With its annual Talking Turkey campaign, the food safety watchdog encouraged people to invest in a meat thermometer, a cheap and easy-to-use device that would supposedly take the guesswork out of the nicest meal of the year.

“Christmas dinner is one of the most anticipated meals of the year, especially this year,” said Dr. Gary Kearney from Safefood. “If you want to bring something into your Christmas kitchen, it is a reliable meat thermometer.”

75 degrees

He said that when the temperature reaches 75 degrees at the thickest part of the turkey, between the leg and the breast, it is cooked and ready to eat.

“For poultry such as turkey and chicken and other meat that needs to be cooked through, it is important that it gets piping hot without the pink meat and the juice becomes clear. Using a meat thermometer provides additional security, ”he said.

It seems that people need this confirmation, with 27 percent of people surveyed for the Safefood study admitting they were concerned about undercooking their turkey and being sure it was safe to eat, while 7 percent worried about overcooking it and serving a dry turkey.

“Stressful Eating”

While turkey and ham remain the most frequently cooked meat on Christmas Day with 72 and 60 percent respectively, 17 percent of people cook beef, 16 percent cook chicken and 8 percent enjoy a meatless Christmas dinner.
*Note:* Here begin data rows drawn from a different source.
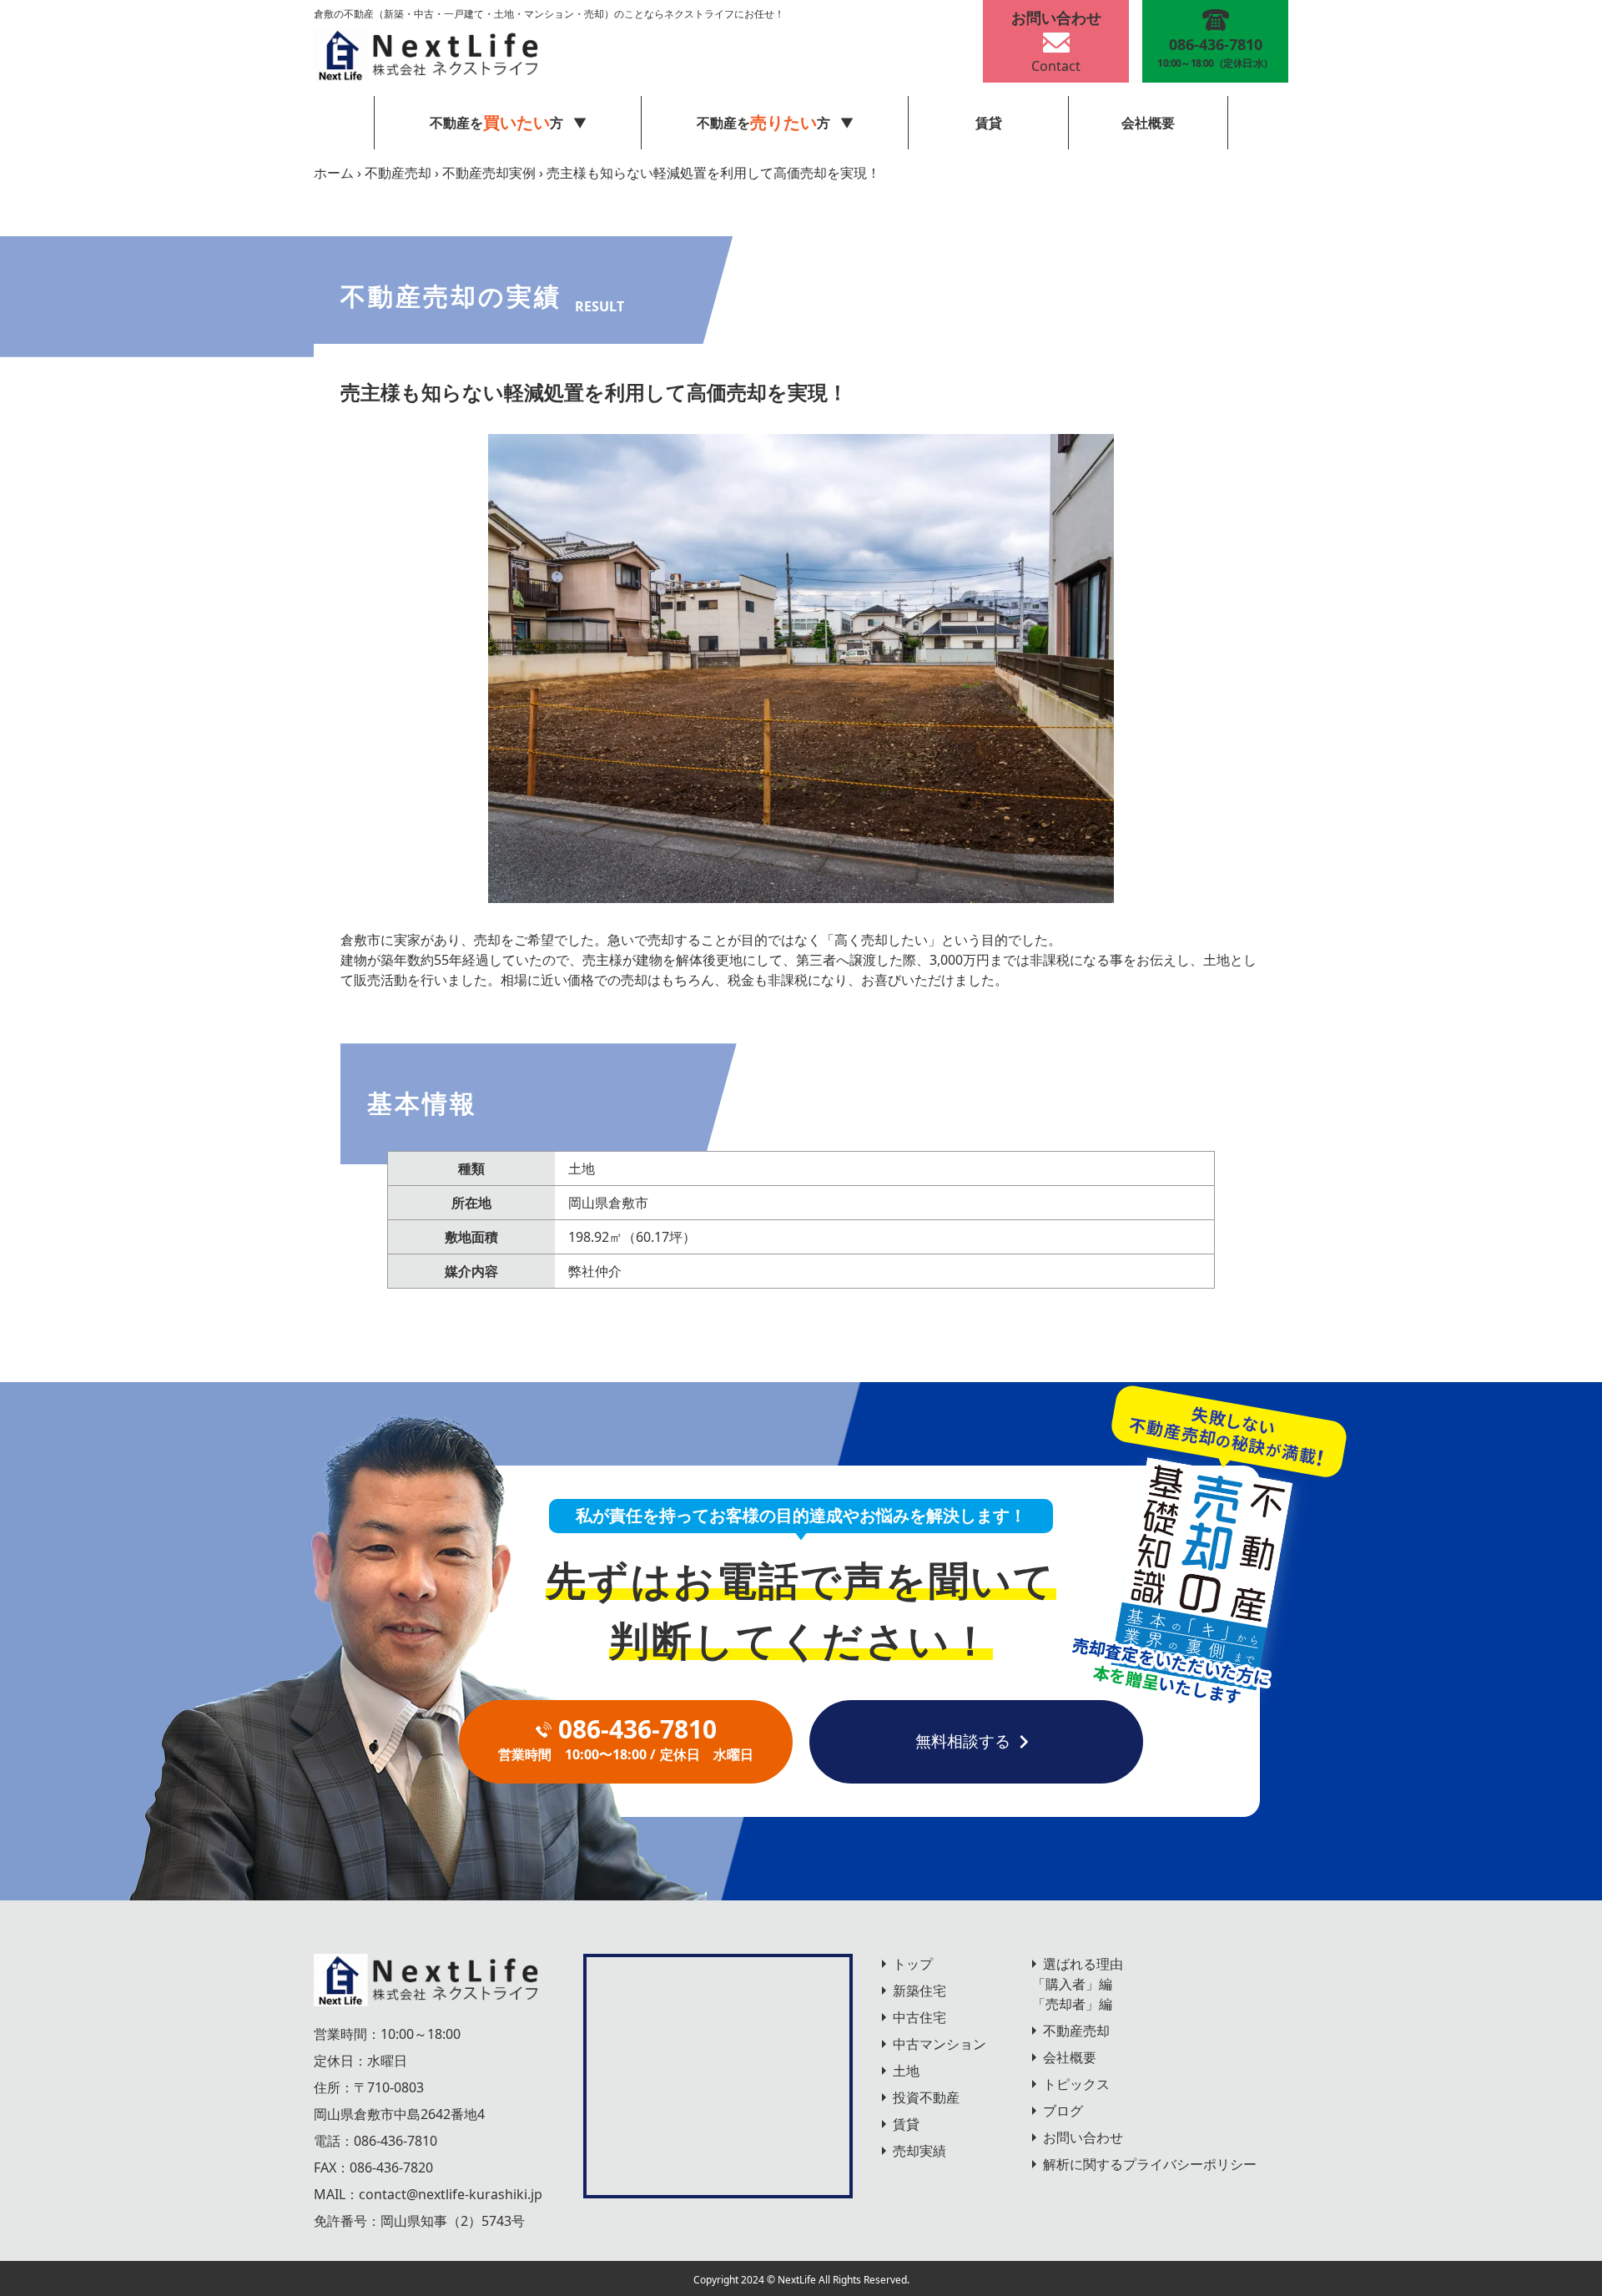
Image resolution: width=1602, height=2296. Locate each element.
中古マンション (939, 2044)
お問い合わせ (1083, 2137)
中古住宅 (919, 2017)
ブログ (1063, 2111)
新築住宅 (919, 1990)
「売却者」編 (1072, 2004)
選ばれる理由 (1083, 1964)
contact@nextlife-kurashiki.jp (450, 2194)
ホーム (334, 173)
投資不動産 (926, 2097)
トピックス (1076, 2084)
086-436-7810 (395, 2141)
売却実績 (919, 2151)
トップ (913, 1964)
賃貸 (988, 123)
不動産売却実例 (489, 173)
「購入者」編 (1072, 1984)
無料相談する (962, 1740)
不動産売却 (398, 173)
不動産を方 (763, 122)
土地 (906, 2070)
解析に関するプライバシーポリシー (1150, 2164)
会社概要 (1148, 123)
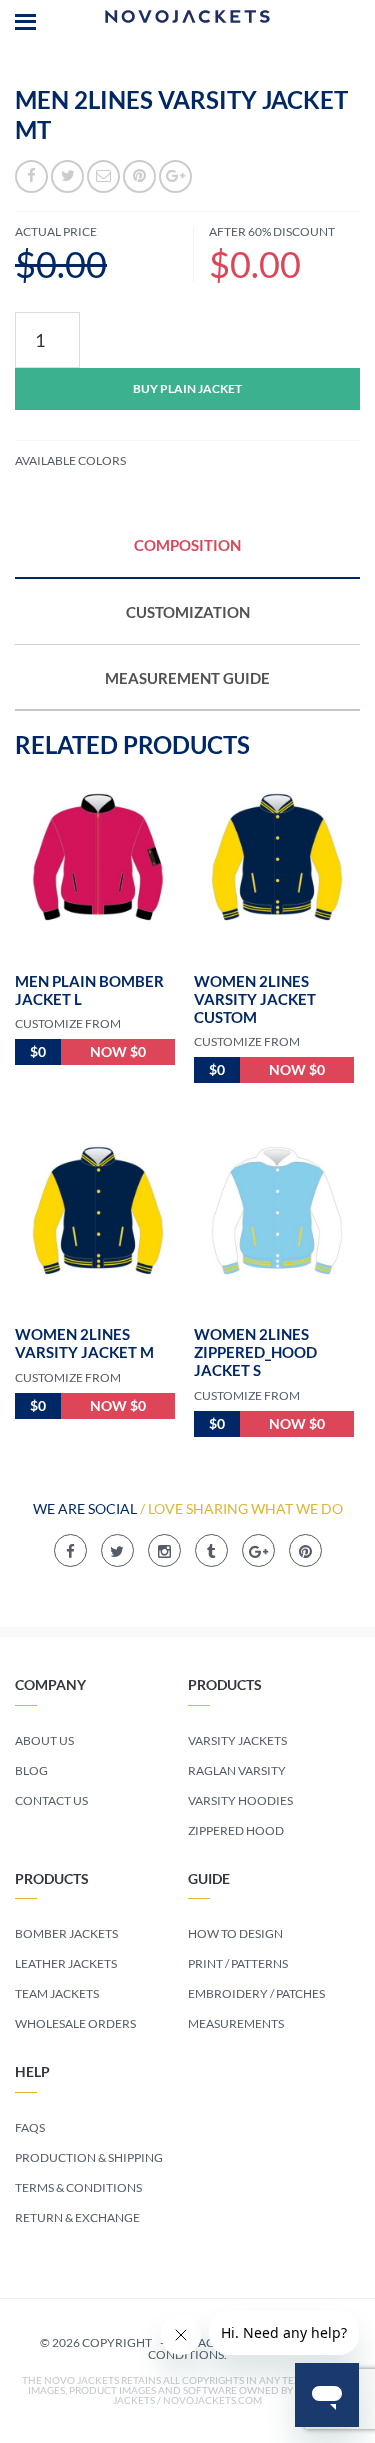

The Marker Hotel’s Chef Gareth Mullins, in his role as Ambassador for Safefood’s Trust the Meat Thermometer Campaign, said that for some people, cooking Christmas dinner can be “the most stressful meal of the year because you want it to be as tasty as possible but with “so many ingredients and different times to manage it can be difficult.”

Safefood also highlighted some of the myths surrounding turkeys. It was said that people should never rinse or wash turkeys “as it can spread food poisoning beetles in your kitchen”. It is also said that stuffed turkeys take longer to cook than unfilled ones, and warned that turkeys cannot be cooked from a frozen state.